The recent winter storms passing through the UK and mainland Europe have left behind damaged forests, with many trees uprooted or snapped.
Generally this will have little or no effect on the market prices of sawnwood. The first thought is that with excess trees coming out of the forests, the prices will automatically fall, eventually being reflected in lower market prices.
This is not necessarily the case. The trees are invariably broken in the ‘wrong’ place. Most mills are set up to take in logs of 3m, 4m, 4.8/5m or the longer 20/22m lengths. These lengths are first cut in the forest to maximise the length of the tree, and also to facilitate ease of transportation to the sawmill and resultant speedy log sorting.
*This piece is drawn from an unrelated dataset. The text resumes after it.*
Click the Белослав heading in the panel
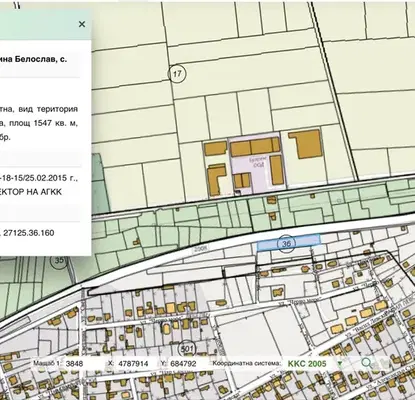 (35, 59)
With storm-damaged trees there is more work required by the foresters to accumulate the required lengths. Mechanisation is generally more difficult, therefore costs are higher.
Where the trees are uprooted, the same applies, except at least the lengths can be maximised to suit mill input.
The force of the storm and trees crashing into each other means that the fallen trees can be affected by shakes – a lengthwise separation of the wood between or through the annual growth rings. This becomes apparent on grading and results in a downgrade of the piece from its intended grade.
The fallen logs may have a diameter that is too small for sawmilling, or may not be of the required quality. These may be forced on the sawmill and result in increased production costs.
All of these factors increase the pressure on the ex sawmill price to move upwards.
Another problem is that sawmill capacities are limited and they may not be able to cope with a sudden increase in log supply, and invariably the wrong logs (for example, the log not a length to maximise speed of production). This means that the logs have to be stored, and at best with a sprinkler water supply, prior to delivery to the sawmill.
In this occasional series with the theme of price we have previously touched on supply and demand as being the key influences on price. Basically, supply side pressures are the inability to meet a rising market demand, hence resulting in price rises. More specifically, other supply pressures on price are:
- the price the forests charge the mills for the round logs;
- sawmill production costs
- the ability of the sawmill to move sawmill by-products (chips, sawdust, etc) at a reasonable price;
- costs of delivery to the market. Though the sawmill can be a tough negotiator on the actual delivery charge, there are factors outside its control, for example, the price of oil.Delivery costs can be exacerbated by the unwillingness of the trucking companies to deliver to certain markets/customer locations
- currency fluctuations. Since Brexit, we have seen sterling fall considerably against other international currencies.
Responsible sellers and buyers try to find compromises, especially as the changes in currencies can occur overnight. But, the key criterion for the seller/supplier is that the sawmill must meet its production costs in its local currency.
Also affecting the supplier’s price, from a negative point of view, could be the effect of “dumping” on the market. This can be the result of an over production, at sawmill level, of specific items that need to be moved to the market. Another influence is selling “cheap” by the local market buyers, in order to attract business, or the disposing of unwanted stocks.